--- Input Enclosed Below ---
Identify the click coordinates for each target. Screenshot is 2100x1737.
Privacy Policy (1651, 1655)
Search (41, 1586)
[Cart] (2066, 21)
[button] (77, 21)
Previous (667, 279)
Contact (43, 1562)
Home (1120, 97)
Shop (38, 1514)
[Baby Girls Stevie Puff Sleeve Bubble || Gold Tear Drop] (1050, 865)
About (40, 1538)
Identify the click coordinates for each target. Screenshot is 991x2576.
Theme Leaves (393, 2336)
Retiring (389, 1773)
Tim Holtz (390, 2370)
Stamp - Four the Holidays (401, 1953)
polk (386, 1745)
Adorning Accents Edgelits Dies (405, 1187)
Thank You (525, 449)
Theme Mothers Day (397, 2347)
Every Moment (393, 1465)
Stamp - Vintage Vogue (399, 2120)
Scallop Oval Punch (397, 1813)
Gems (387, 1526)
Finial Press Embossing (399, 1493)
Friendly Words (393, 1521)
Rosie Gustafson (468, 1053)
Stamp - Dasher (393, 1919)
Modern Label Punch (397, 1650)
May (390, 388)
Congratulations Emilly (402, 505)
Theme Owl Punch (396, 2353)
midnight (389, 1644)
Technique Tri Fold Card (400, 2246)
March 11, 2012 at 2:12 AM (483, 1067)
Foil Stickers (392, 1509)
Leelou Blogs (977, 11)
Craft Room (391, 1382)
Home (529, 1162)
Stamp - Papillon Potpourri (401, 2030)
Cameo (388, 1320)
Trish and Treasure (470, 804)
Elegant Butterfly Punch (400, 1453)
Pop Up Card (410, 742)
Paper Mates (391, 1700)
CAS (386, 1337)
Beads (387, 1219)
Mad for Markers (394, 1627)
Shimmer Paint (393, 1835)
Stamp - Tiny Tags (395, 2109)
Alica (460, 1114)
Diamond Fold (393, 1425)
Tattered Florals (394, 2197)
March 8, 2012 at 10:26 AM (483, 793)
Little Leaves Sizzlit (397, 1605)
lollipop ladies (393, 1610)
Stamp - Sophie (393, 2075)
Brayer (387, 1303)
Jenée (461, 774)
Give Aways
--- End of Enclosed Input ---
## Problem
Exactly reproduce the lines that run from the line with "Stamp - Papillon Potpourri (401, 2030)" through the last line of the records, inclusive.

## Result for this exercise
Stamp - Papillon Potpourri (401, 2030)
Cameo (388, 1320)
Trish and Treasure (470, 804)
Elegant Butterfly Punch (400, 1453)
Pop Up Card (410, 742)
Paper Mates (391, 1700)
CAS (386, 1337)
Beads (387, 1219)
Mad for Markers (394, 1627)
Shimmer Paint (393, 1835)
Stamp - Tiny Tags (395, 2109)
Alica (460, 1114)
Diamond Fold (393, 1425)
Tattered Florals (394, 2197)
March 8, 2012 at 10:26 AM (483, 793)
Little Leaves Sizzlit (397, 1605)
lollipop ladies (393, 1610)
Stamp - Sophie (393, 2075)
Brayer (387, 1303)
Jenée (461, 774)
Give Aways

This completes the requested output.